# PROBLEM REQUIREMENTS:
Each line in the records below that has the word "teal" should be copied.

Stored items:
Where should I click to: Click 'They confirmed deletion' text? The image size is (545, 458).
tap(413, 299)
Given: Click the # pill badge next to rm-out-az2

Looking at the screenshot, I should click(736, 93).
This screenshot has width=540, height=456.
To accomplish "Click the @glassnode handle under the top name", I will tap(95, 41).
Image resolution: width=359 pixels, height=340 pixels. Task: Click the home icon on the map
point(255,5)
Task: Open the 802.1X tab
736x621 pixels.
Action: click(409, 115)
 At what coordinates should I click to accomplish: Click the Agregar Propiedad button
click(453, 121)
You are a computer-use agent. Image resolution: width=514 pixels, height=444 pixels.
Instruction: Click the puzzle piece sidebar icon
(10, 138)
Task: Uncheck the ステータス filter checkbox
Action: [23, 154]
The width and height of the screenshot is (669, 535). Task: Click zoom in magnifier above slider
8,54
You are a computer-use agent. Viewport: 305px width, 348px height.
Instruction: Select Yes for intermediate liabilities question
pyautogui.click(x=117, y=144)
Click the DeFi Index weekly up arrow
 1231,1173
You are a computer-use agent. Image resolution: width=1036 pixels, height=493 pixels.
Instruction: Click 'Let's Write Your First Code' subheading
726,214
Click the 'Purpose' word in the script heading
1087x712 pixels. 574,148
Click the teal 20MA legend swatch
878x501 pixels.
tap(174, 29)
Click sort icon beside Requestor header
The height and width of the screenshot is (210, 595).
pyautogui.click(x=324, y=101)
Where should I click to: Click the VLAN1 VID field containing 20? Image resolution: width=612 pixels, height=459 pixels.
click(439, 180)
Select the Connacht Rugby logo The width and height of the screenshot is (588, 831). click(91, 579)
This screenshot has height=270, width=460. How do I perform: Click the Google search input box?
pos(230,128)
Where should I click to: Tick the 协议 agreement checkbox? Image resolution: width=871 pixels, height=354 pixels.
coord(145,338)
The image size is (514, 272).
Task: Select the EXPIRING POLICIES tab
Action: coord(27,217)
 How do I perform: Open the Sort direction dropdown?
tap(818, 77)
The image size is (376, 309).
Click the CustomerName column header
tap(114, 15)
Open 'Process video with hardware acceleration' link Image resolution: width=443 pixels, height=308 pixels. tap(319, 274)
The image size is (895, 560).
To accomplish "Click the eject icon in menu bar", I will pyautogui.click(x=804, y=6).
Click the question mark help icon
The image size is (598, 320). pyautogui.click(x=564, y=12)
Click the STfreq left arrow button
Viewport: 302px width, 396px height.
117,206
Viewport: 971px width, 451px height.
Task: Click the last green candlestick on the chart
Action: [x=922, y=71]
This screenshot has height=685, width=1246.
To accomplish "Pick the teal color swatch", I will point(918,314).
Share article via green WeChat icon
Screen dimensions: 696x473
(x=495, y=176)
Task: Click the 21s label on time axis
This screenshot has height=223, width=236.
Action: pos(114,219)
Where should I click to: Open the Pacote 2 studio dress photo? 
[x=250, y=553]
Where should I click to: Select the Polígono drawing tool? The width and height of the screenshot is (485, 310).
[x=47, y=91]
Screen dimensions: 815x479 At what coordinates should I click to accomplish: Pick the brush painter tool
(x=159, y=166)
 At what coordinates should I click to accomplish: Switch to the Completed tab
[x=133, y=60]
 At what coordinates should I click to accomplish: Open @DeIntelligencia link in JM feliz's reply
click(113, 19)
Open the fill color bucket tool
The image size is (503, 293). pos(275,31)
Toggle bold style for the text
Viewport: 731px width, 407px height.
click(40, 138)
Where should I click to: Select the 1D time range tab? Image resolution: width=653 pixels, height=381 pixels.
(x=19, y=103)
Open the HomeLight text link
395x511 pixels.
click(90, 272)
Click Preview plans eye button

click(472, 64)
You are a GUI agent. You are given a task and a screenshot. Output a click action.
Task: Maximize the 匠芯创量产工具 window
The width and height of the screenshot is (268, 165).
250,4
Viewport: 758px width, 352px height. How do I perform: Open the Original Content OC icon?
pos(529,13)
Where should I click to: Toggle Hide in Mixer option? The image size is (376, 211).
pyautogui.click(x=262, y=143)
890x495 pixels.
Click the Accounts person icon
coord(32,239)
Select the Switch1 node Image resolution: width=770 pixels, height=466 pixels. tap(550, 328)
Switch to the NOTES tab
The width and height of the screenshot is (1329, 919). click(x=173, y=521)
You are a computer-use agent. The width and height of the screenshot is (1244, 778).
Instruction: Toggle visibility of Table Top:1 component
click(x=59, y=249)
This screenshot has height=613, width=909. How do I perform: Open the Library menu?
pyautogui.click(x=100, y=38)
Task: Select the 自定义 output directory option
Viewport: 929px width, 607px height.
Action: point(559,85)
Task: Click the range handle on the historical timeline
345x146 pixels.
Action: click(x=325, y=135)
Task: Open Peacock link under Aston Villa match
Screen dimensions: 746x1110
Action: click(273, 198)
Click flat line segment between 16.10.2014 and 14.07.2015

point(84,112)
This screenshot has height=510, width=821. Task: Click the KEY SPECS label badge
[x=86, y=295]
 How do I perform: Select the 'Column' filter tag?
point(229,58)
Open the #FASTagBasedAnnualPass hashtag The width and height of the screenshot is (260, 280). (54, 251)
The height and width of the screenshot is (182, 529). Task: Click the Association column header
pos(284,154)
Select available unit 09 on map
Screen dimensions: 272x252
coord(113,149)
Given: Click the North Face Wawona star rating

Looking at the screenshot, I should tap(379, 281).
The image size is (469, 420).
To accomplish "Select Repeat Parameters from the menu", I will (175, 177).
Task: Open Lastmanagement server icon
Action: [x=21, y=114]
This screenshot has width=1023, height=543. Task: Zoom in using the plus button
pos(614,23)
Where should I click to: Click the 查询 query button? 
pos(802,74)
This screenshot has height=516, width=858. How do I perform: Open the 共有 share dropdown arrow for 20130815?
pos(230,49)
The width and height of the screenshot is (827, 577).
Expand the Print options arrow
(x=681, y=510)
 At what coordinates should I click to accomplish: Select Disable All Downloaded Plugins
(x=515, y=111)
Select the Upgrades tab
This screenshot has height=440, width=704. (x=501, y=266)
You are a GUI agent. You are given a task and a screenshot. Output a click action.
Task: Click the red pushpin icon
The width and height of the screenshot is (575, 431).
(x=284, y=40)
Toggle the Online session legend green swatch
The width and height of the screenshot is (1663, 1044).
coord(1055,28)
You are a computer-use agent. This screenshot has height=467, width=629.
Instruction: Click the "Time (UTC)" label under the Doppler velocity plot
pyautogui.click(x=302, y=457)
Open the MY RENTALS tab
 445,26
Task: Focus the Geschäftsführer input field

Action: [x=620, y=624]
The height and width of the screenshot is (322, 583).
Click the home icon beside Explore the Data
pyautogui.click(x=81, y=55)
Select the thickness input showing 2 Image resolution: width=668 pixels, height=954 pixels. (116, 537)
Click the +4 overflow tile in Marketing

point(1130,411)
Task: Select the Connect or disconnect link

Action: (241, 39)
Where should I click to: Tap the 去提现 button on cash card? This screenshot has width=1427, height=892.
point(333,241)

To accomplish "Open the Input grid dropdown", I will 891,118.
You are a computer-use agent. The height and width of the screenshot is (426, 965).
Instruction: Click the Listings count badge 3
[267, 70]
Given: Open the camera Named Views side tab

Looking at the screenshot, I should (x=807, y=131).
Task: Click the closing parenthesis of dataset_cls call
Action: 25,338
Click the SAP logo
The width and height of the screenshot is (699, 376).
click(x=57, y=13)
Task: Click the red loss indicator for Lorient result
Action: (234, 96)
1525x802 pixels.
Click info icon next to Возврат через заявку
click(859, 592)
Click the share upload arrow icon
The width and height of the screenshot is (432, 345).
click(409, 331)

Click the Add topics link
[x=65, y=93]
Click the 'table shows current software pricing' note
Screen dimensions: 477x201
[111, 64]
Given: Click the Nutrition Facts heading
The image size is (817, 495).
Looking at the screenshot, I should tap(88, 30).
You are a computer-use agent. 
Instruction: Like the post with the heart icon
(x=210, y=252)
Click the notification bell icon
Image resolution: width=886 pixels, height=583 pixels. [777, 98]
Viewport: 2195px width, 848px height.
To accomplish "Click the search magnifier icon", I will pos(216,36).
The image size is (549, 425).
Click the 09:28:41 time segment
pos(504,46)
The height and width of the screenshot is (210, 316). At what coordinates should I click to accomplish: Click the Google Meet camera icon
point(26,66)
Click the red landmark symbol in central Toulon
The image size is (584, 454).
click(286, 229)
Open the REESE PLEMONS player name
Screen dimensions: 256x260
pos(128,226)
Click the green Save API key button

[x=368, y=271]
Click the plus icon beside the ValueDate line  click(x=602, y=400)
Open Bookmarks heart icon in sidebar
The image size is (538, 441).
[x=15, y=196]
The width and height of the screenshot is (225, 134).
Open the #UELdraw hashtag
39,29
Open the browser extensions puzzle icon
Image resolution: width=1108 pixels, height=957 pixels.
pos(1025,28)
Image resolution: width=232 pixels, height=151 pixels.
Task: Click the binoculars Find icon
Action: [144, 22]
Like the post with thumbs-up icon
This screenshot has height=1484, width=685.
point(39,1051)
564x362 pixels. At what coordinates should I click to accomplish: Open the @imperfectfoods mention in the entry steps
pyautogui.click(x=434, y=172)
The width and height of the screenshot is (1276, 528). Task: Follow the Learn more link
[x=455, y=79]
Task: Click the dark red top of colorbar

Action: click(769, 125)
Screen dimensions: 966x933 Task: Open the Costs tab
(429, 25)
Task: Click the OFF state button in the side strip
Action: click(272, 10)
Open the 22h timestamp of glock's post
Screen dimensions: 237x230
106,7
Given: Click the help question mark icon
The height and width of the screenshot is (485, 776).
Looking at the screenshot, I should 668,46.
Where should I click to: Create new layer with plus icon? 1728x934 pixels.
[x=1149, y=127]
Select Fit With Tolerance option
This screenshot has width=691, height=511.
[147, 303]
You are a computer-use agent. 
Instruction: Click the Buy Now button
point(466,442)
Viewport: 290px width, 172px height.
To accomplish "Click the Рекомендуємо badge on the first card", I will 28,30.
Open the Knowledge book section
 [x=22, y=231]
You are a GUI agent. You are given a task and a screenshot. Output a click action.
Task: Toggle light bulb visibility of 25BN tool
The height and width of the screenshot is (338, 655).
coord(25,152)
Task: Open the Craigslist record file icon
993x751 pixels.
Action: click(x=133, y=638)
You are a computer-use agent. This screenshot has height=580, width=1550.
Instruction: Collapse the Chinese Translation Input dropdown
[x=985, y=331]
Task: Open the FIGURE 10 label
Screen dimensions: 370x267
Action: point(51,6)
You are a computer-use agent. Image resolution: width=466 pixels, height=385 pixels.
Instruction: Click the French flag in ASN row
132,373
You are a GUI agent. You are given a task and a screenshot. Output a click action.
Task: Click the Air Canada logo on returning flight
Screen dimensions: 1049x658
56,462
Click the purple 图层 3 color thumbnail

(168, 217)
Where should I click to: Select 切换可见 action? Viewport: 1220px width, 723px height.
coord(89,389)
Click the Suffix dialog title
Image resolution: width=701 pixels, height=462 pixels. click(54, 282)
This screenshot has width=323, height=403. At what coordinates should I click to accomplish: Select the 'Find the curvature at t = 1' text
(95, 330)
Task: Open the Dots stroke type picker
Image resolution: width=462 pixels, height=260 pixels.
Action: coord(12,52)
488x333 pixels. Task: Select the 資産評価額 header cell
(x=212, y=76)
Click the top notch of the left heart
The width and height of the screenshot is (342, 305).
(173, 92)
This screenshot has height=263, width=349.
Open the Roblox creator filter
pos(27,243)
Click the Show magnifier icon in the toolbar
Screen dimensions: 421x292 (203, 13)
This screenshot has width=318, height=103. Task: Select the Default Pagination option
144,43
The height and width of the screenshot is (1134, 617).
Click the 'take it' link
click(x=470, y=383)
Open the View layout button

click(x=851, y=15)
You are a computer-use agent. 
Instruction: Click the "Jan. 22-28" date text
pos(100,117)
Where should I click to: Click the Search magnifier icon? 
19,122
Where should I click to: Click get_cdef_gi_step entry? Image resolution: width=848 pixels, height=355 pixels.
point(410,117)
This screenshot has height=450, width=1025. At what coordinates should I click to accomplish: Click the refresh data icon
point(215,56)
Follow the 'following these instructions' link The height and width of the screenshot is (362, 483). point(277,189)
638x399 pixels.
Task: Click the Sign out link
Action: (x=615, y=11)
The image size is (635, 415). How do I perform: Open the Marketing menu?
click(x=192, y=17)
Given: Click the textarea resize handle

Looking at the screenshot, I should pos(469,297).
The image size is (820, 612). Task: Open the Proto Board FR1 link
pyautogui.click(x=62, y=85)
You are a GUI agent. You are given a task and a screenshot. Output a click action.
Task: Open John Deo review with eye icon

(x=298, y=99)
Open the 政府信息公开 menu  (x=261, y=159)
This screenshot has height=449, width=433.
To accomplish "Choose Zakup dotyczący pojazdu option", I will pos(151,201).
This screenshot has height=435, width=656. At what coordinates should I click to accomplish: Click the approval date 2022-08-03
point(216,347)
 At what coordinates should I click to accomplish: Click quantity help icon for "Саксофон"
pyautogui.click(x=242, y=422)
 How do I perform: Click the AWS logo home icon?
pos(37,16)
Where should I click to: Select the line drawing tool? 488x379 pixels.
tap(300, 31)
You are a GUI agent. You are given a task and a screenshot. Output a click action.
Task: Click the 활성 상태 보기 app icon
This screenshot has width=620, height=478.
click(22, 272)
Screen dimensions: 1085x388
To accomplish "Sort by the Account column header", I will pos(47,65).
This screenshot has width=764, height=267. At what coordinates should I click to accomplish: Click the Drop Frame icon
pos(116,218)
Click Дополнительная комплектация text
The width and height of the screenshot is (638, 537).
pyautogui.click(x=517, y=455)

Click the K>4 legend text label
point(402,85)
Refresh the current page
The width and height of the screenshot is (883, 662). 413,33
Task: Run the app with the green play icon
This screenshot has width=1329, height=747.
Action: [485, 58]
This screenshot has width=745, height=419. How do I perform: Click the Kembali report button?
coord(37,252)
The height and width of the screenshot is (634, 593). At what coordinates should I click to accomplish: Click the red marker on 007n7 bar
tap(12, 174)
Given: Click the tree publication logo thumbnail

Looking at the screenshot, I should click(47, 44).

# EXERCISE OUTPUT:
Click the teal 20MA legend swatch
To accomplish "Pick the teal color swatch", I will point(918,314).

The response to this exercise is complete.